▶ EXERCISE DETAILS: Locate every line below that contains the word "more" and copy it.

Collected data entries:
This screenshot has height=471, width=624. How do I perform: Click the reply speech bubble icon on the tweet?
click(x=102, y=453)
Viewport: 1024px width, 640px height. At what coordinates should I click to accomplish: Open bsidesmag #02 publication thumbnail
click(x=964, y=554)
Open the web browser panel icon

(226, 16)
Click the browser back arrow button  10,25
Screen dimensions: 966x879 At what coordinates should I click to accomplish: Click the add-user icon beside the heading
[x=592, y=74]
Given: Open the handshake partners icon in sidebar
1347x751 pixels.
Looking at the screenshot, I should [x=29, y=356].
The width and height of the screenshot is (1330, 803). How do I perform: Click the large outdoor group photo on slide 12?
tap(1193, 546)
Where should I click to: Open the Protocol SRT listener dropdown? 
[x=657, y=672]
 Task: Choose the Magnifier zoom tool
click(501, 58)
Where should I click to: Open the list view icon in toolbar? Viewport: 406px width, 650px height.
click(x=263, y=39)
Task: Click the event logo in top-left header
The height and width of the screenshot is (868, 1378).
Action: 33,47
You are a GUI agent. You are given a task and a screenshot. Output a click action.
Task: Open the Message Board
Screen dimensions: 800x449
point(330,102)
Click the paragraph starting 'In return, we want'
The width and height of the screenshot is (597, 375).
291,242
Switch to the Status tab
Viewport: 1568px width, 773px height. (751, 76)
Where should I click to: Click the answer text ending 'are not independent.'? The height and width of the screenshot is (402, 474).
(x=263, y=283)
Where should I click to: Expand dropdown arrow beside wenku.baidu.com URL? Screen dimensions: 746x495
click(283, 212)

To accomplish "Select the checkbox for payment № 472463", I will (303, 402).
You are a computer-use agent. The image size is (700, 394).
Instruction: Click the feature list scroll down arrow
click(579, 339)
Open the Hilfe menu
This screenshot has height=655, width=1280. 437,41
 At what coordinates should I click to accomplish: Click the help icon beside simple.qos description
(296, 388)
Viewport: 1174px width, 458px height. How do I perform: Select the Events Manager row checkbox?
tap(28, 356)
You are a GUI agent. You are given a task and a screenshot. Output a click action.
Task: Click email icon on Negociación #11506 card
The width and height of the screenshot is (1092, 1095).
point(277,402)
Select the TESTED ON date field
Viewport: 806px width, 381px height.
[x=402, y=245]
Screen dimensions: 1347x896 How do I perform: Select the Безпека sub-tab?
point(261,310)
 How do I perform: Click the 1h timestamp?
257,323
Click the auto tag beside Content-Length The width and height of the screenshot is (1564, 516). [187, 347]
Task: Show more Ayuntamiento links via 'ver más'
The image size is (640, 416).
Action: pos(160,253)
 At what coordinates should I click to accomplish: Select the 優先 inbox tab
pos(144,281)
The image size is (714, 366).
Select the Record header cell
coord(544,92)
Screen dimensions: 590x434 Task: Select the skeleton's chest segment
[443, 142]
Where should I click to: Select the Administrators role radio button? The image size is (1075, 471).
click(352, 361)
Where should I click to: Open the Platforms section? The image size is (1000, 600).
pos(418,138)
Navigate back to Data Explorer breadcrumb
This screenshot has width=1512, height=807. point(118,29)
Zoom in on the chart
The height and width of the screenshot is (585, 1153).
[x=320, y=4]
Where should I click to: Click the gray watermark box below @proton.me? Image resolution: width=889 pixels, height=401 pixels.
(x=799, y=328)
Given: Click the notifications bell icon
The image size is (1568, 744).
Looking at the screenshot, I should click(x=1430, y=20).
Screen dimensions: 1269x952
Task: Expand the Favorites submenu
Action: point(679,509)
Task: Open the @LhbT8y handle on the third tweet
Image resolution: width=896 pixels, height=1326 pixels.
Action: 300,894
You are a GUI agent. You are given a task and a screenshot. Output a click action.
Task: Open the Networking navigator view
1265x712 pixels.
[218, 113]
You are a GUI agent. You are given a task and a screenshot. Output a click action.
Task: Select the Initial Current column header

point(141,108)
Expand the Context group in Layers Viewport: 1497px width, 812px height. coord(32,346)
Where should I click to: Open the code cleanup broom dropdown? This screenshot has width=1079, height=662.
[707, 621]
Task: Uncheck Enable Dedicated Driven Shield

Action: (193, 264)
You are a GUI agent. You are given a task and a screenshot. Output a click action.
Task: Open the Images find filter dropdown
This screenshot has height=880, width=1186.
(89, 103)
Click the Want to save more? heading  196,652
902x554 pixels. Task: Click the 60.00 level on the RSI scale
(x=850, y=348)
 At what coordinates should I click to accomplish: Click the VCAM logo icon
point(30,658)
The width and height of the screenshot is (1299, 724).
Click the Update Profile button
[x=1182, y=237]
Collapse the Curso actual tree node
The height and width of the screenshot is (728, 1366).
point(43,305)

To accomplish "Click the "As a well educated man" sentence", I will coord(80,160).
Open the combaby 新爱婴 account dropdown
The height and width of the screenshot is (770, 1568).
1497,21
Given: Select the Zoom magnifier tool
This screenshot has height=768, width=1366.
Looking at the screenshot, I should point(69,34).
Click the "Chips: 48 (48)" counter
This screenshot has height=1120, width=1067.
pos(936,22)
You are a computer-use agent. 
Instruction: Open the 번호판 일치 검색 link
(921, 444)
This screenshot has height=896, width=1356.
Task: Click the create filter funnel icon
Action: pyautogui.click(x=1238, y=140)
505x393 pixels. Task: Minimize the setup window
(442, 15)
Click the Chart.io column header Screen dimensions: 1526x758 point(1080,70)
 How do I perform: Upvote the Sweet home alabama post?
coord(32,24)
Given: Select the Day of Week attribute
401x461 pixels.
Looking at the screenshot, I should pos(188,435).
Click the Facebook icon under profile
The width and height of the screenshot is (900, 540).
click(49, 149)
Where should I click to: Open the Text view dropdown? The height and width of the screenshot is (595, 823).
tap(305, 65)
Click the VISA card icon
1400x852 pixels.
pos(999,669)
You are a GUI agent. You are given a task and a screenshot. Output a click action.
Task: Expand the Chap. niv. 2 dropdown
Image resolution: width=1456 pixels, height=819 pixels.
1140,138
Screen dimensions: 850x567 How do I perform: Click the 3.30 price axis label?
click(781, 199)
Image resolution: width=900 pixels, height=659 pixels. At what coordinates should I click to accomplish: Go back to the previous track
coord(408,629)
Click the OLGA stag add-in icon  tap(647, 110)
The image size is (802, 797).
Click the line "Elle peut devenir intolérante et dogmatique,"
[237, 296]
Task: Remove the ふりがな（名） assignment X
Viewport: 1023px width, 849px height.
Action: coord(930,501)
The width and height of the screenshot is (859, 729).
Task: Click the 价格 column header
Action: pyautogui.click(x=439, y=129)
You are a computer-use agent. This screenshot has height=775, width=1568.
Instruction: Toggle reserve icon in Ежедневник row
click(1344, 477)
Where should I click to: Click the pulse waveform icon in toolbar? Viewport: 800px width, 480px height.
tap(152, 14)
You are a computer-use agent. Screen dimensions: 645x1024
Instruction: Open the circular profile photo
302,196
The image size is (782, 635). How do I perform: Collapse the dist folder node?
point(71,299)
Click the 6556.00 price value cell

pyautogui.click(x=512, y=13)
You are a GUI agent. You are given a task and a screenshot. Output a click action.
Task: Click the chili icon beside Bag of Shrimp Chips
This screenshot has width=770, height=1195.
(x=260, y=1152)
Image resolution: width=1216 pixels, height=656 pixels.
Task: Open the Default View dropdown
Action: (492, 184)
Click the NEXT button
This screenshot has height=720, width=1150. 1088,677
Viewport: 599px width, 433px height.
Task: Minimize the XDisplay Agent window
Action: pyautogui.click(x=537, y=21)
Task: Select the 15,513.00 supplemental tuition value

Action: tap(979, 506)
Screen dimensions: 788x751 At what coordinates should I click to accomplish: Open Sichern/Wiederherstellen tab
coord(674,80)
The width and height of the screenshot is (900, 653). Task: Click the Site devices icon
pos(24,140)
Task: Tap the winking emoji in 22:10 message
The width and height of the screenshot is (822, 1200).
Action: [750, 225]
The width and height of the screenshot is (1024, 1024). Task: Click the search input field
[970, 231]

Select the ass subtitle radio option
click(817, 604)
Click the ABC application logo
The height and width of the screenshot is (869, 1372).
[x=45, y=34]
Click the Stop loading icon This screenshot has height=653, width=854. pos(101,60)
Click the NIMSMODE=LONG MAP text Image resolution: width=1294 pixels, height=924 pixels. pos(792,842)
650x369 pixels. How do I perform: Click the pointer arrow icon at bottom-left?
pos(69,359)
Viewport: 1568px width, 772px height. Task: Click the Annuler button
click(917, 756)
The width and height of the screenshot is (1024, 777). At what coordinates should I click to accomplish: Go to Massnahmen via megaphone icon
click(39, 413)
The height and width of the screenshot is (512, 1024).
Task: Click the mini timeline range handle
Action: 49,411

▶ WORKED SOLUTION:
Task: Show more Ayuntamiento links via 'ver más'
Click the Want to save more? heading  196,652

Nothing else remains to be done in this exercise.